Verona 1988 – 2022. Parte 2: I portoni e Piazza Bra.
La prima sera di libera uscita mi consigliarono un giro in centro. Io avevo 21 anni, venivo da una città di provincia (pur ricca di sfarzose basiliche) e avevo già visto un po’ di mondo. Però lo shock del passaggio da questo imponente accesso alla piazza mi emozionò moltissimo. Da allora penso che Piazza Bra, anche grazie ai suoi portoni, possa competere per entrare fra le 5 più belle d’Italia, sfidando anche quelle romane più rinomate.

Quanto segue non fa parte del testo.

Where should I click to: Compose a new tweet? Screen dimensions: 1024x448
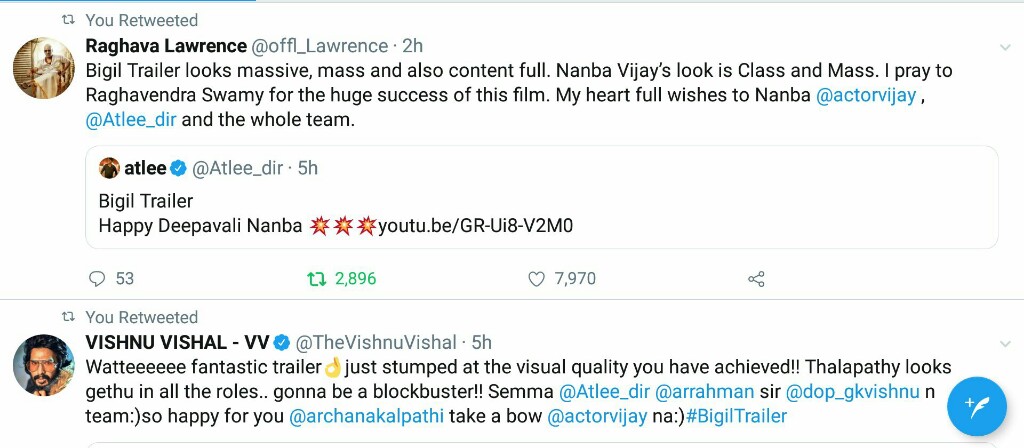[977, 407]
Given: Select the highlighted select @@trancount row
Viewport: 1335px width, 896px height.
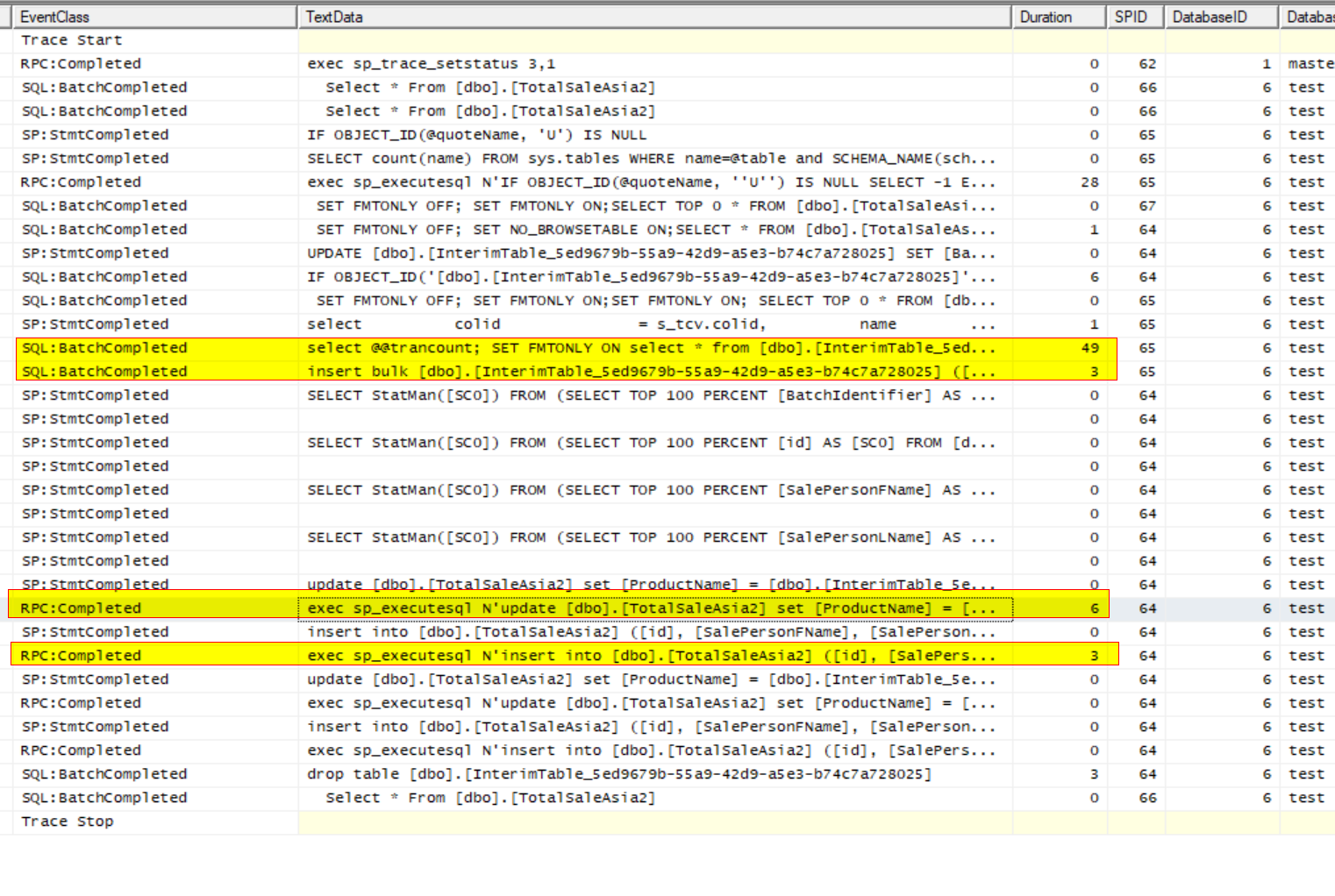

Ai portoni della Bra è legato uno dei pochi aneddoti che ricordo di quei mesi. Era un pomeriggio domenicale bollente come lo è stato quello di oggi. Passeggiavo senza una meta e, come sempre, mi volevo godere il passaggio su Piazza Bra. In giro non c’era assolutamente nessuno. Deserto totale. Asfalto arroventato. D’un tratto, presso i portoni della Bra, mi viene incontro una creatura femmina di bellezza assurda (chissà se la giovane età e le privazioni della leva arrotondarono per eccesso quel giudizio). Eravamo solo io e lei in tutta la piazza, in tutta Verona, in tutto il mondo. Il tempo si fermò. Era un incontro troppo incredibile. Avevo poche chance di poterla interessare, ma decisi di giocarmele, non avendo granché da perdere. Improvvisai un dialogo che rimase un unicum, un abbordaggio che non ho mai più ripetuto.
“Scusa, mi potresti dare un’informazione?”
“Sì, quale?”
“Ah, non importa. Dammene una qualsiasi”
La ragazza mi dedicò una risata fragorosa e bellissima. Mi fece con dolcezza un gesto come dire “Vacci solo a quel paese” e riprese la sua strada continuando a ridere. Fui contento di averla almeno divertita
La seguii con lo sguardo fino a che la vidi raggiungere un lontanissimo gruppetto di amici dal quale, con il braccio, indicava il luogo del nostro incontro. Evidentemente lo stava raccontando…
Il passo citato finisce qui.